DATA SUPPLIED =
== == ==

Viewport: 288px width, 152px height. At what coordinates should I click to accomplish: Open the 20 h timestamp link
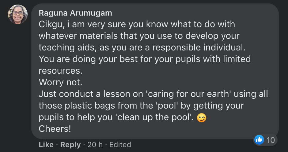95,145
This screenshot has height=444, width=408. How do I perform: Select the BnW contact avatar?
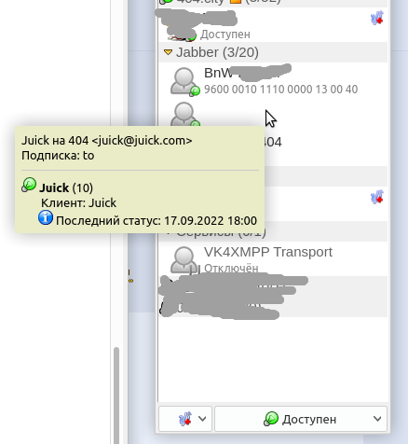point(184,81)
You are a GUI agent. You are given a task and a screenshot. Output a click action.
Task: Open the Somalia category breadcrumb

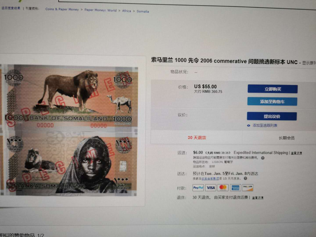coord(143,11)
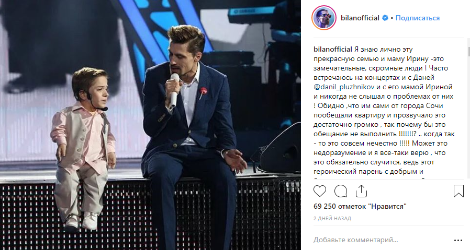
Task: Open the three-dot more options menu
Action: click(x=458, y=240)
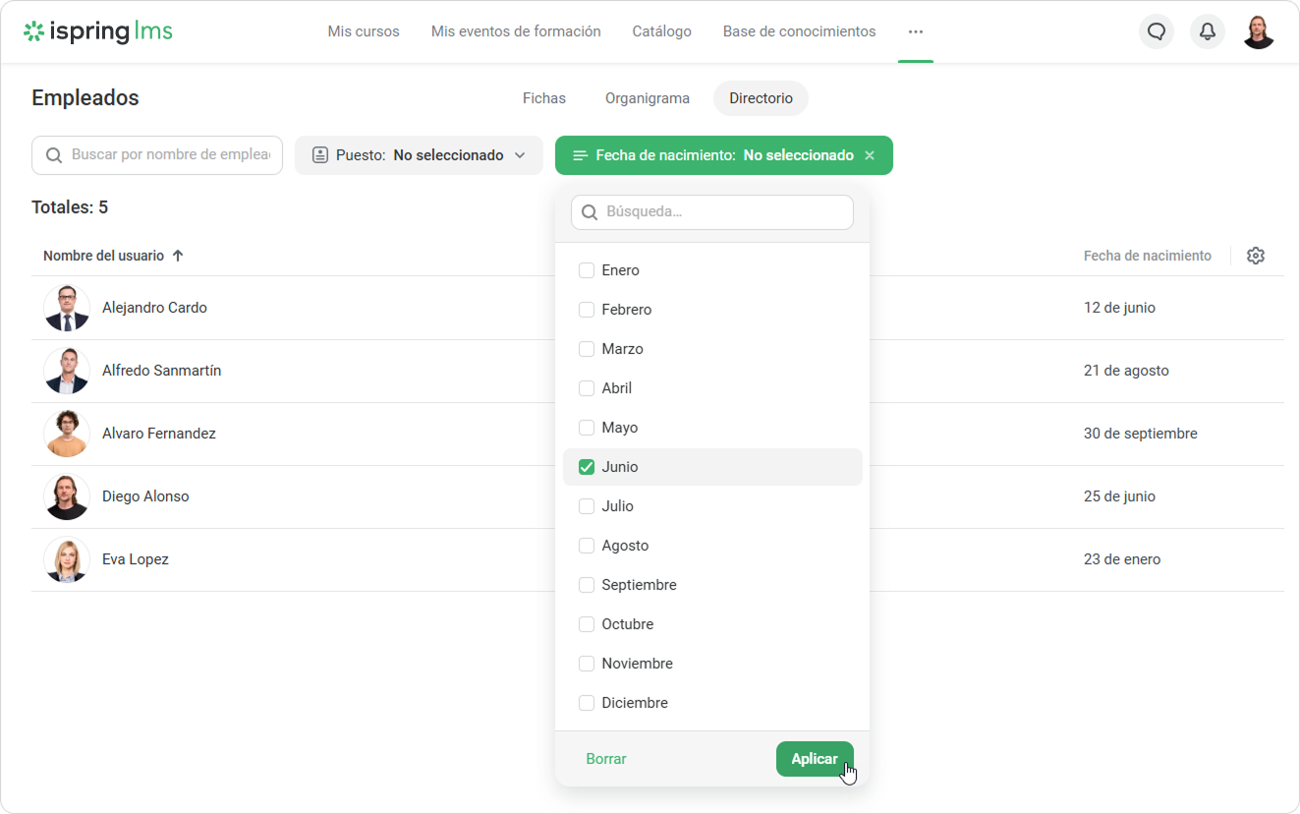Select Septiembre in the month list
The width and height of the screenshot is (1300, 814).
[x=639, y=585]
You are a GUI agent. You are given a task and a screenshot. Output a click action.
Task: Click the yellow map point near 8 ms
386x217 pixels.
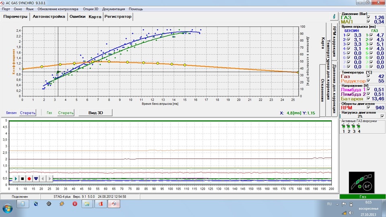coord(109,62)
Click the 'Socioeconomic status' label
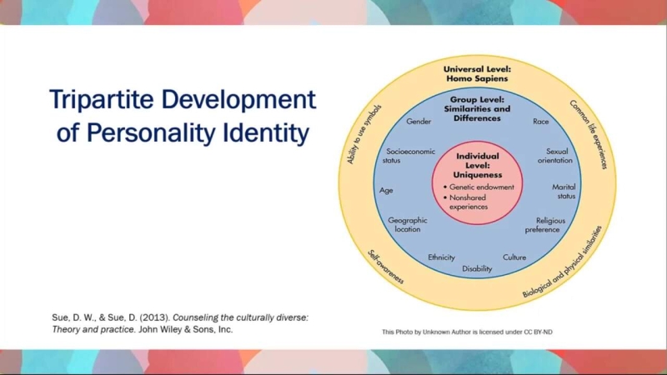The image size is (667, 375). [x=404, y=156]
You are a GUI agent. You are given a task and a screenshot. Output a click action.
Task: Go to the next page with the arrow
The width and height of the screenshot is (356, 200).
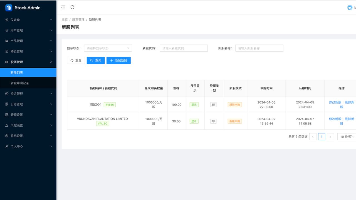tap(330, 137)
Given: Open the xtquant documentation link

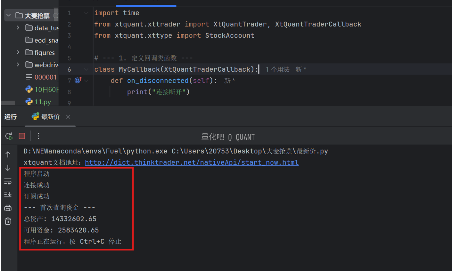Looking at the screenshot, I should pyautogui.click(x=192, y=163).
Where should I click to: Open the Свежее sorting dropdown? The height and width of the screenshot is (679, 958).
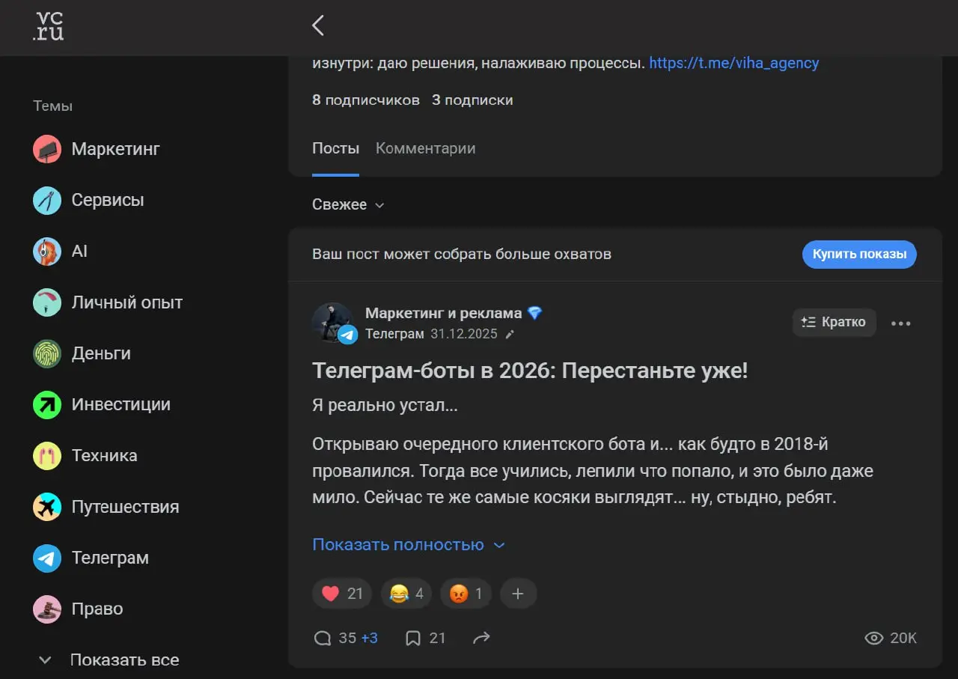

== == ==

WORK REQUEST = Only the lines from the one containing "Click the 'Socioeconomic status' label" through the final line of the material should appear in the answer, copied exactly and without any picture.

RESPONSE AREA =
Click the 'Socioeconomic status' label
The image size is (667, 375). [x=404, y=156]
You are a GUI agent. You are given a task and a screenshot. Output a click action.
Task: Go to the next page with the arrow
The width and height of the screenshot is (356, 200).
tap(330, 137)
Given: Open the xtquant documentation link

Looking at the screenshot, I should pyautogui.click(x=192, y=163).
Where should I click to: Open the Свежее sorting dropdown? The height and width of the screenshot is (679, 958).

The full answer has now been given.